Entries supplied Block Start

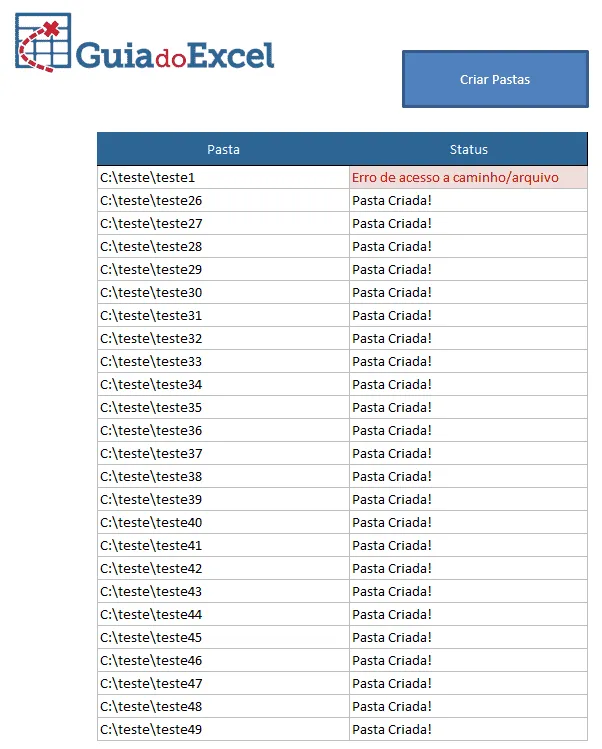The height and width of the screenshot is (749, 602).
Task: Select the cell with C:\teste\teste33
Action: click(x=223, y=361)
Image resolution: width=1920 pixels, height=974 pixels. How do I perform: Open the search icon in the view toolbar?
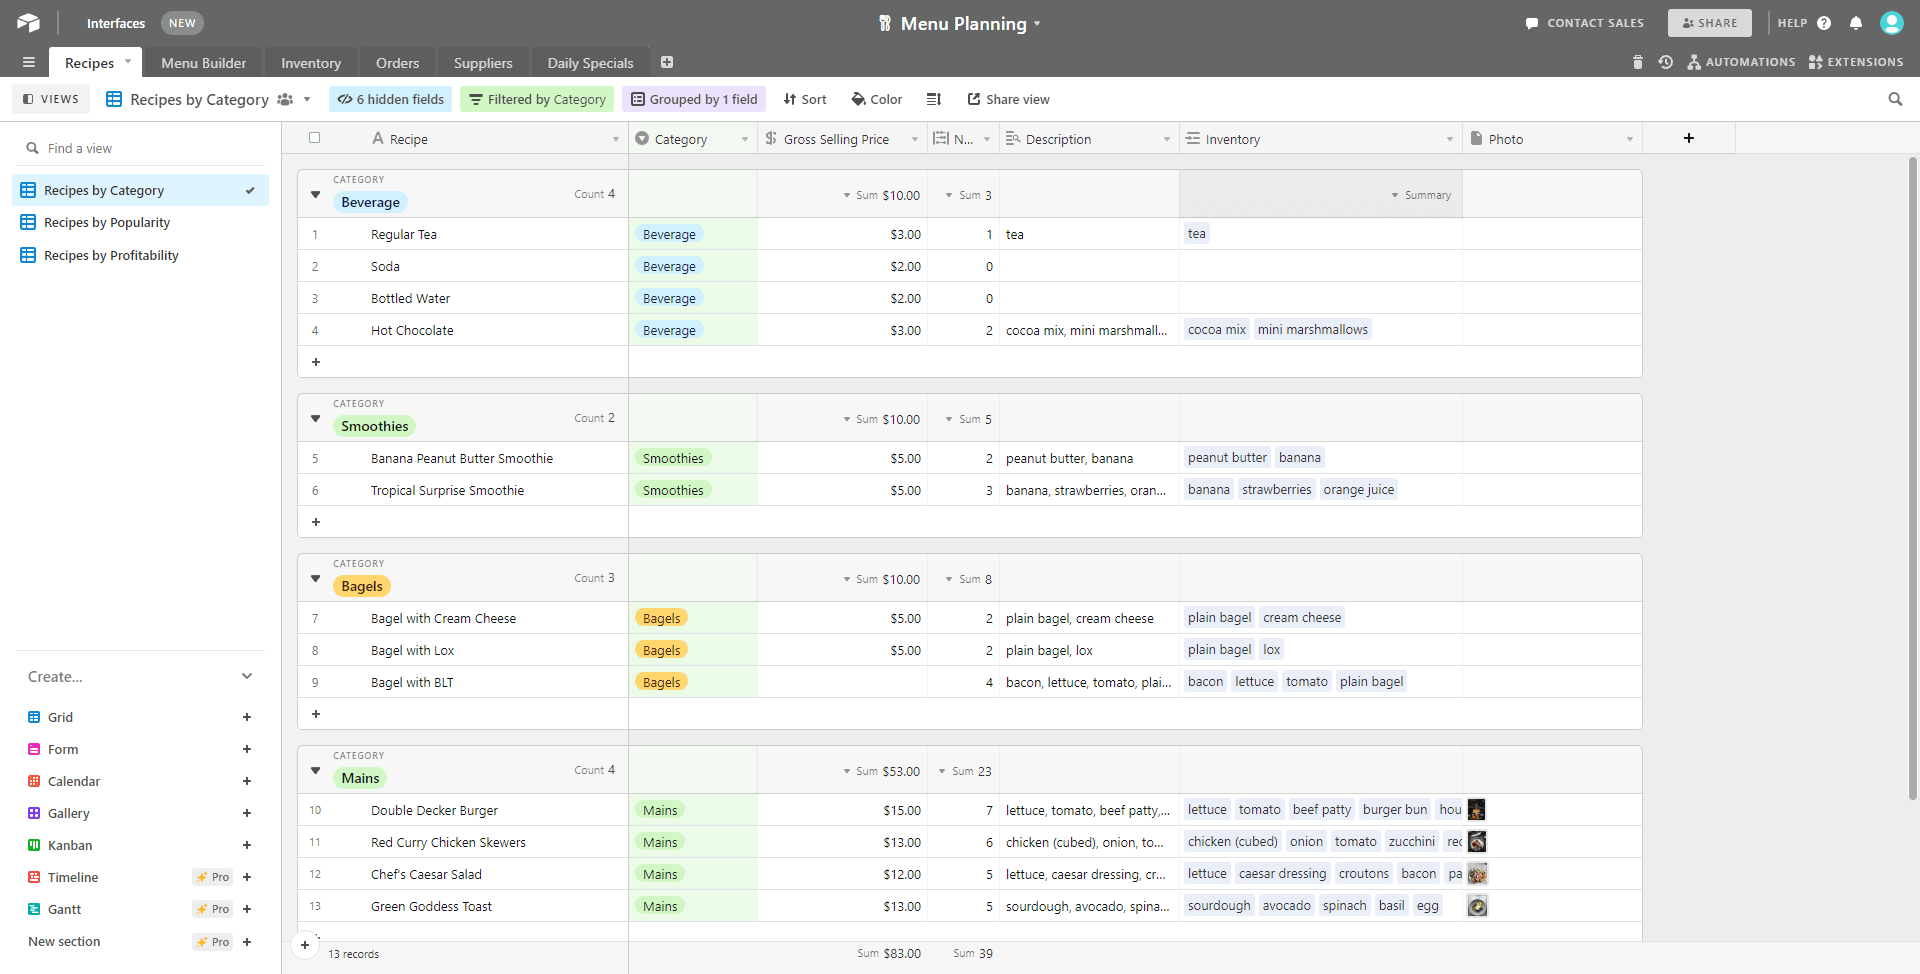point(1894,99)
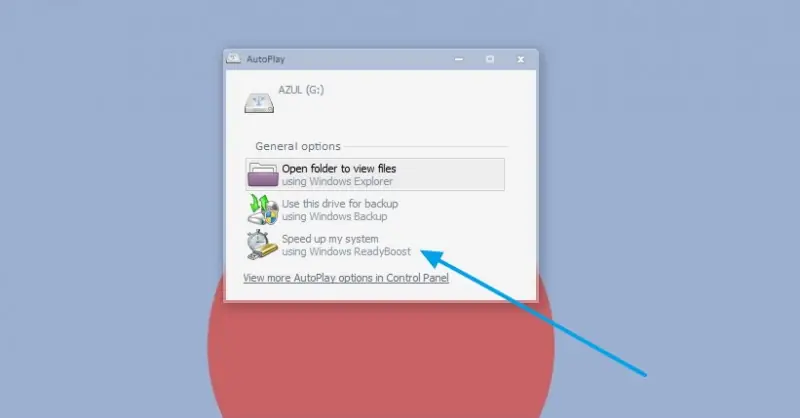Open View more AutoPlay options link
Screen dimensions: 800x418
[346, 278]
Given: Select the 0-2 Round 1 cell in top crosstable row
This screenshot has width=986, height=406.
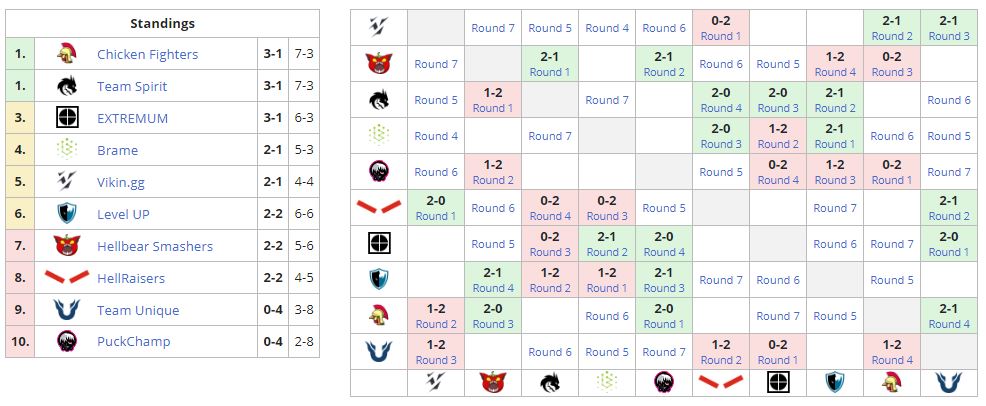Looking at the screenshot, I should [721, 28].
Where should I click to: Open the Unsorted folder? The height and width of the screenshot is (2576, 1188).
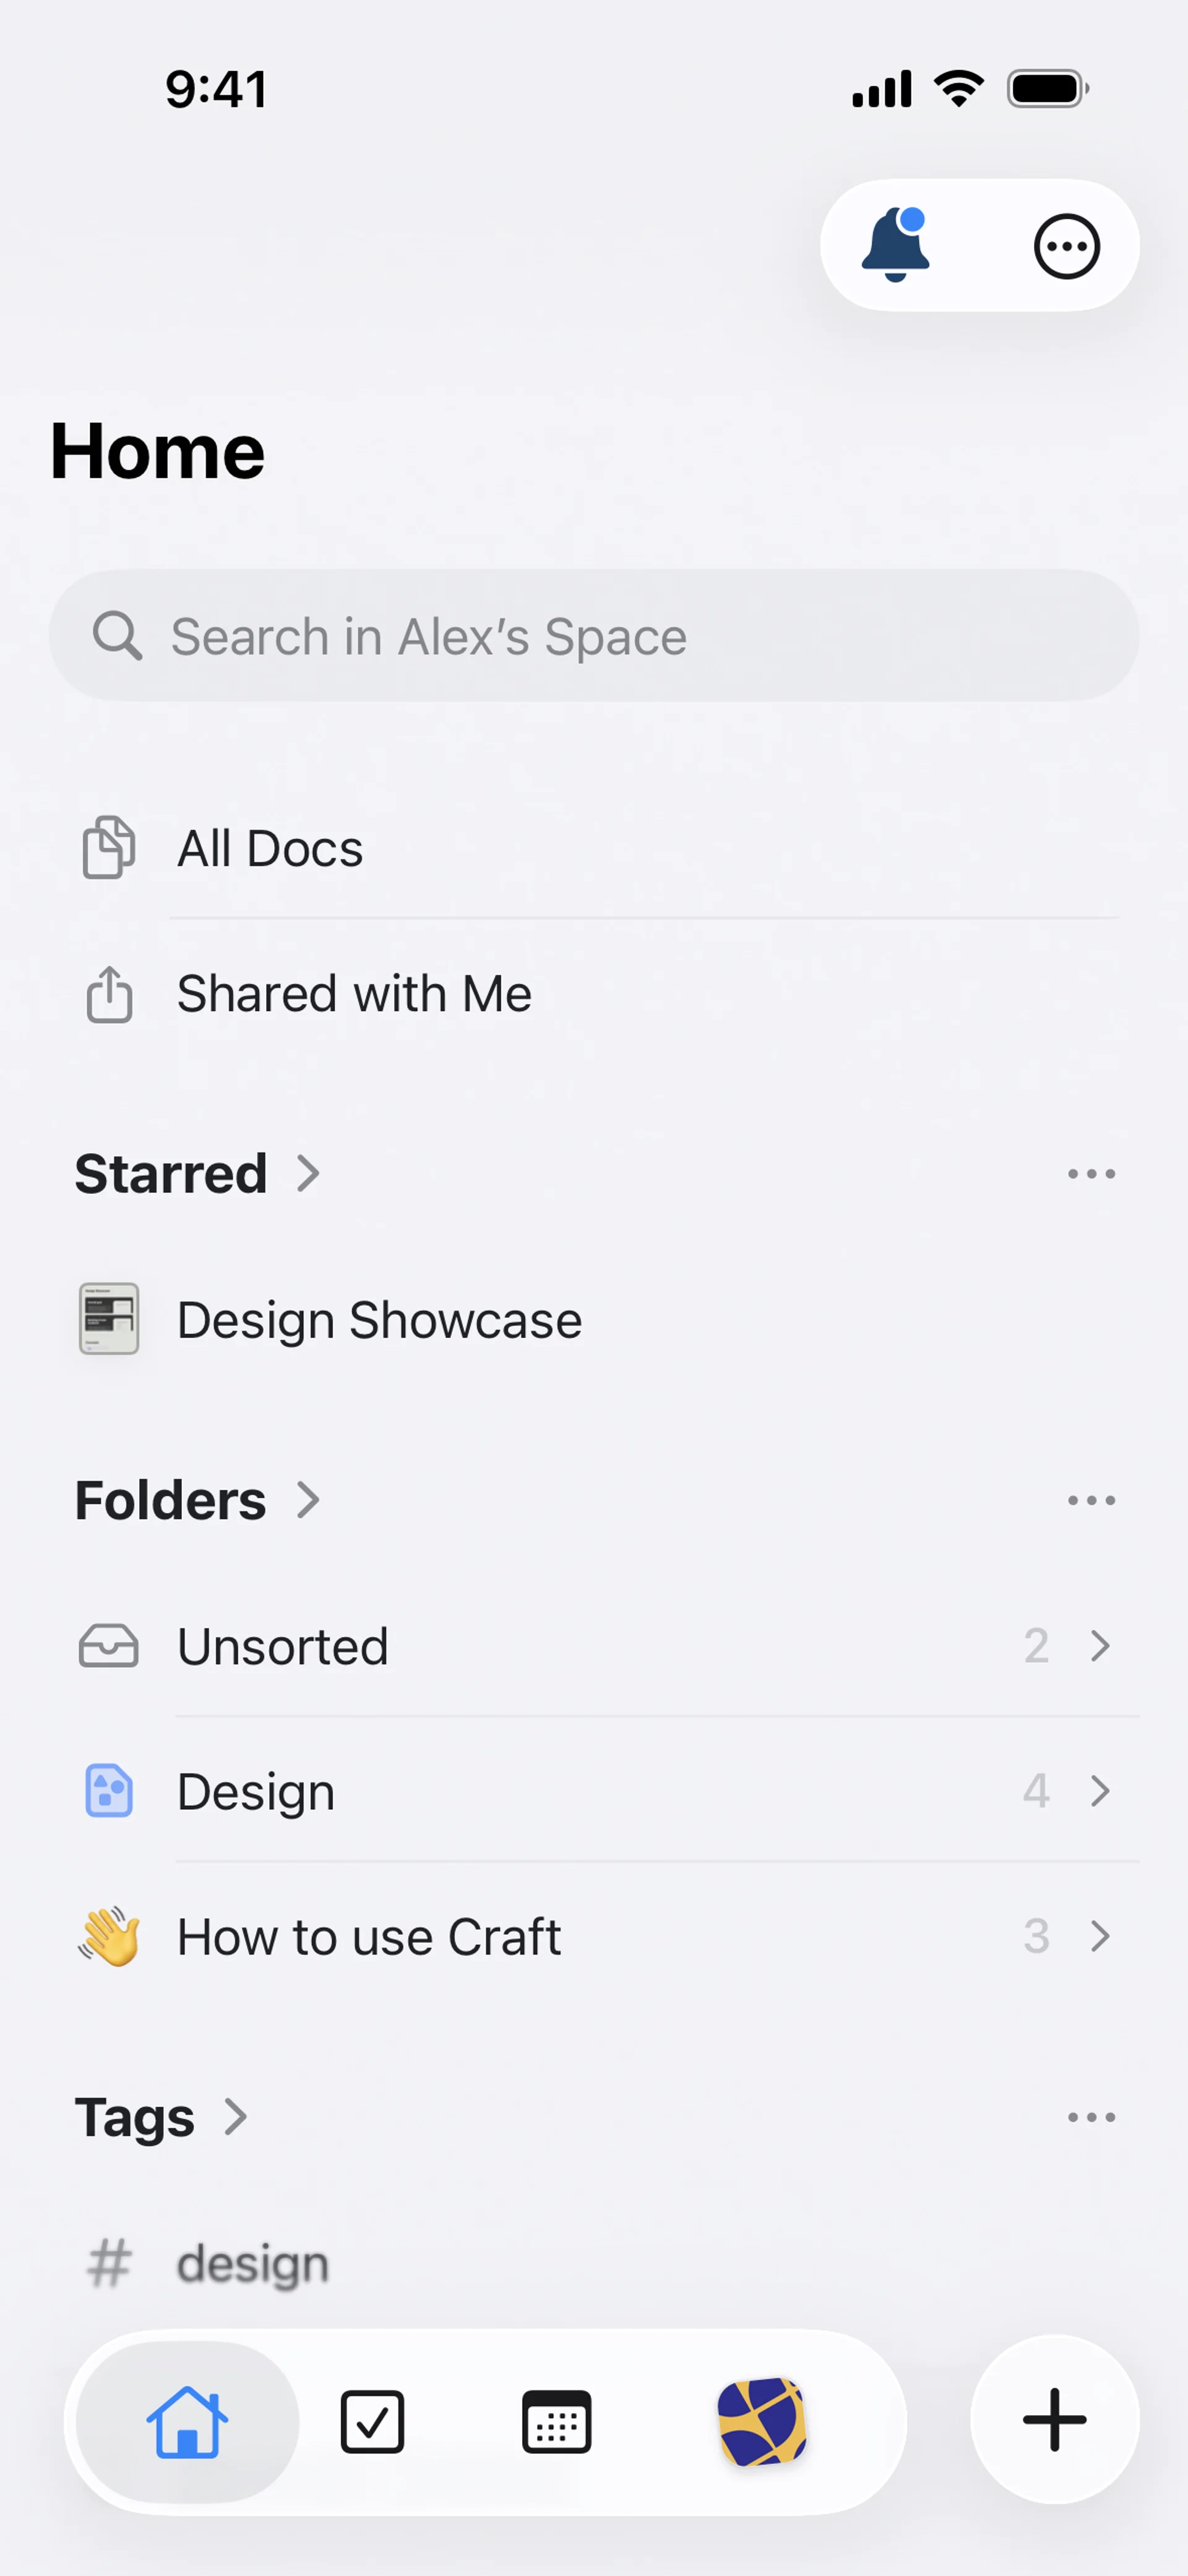click(x=283, y=1646)
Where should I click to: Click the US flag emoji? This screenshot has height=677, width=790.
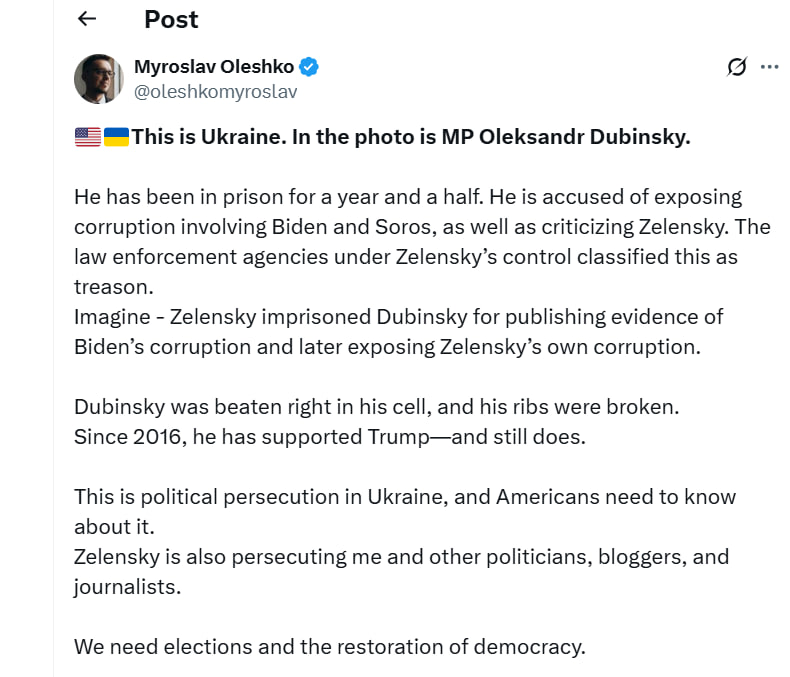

Entries supplied Block End

Work task: Exclude all pictures and reproduce exactly the lines from the one containing "Given: Select the" through the final line of the entries above.

Written answer:
Given: Select the 0-2 Round 1 cell in top crosstable row
This screenshot has width=986, height=406.
Looking at the screenshot, I should [721, 28].
Where should I click to: Open the Unsorted folder? The height and width of the screenshot is (2576, 1188).
click(x=283, y=1646)
Where should I click to: Click the US flag emoji? This screenshot has height=677, width=790.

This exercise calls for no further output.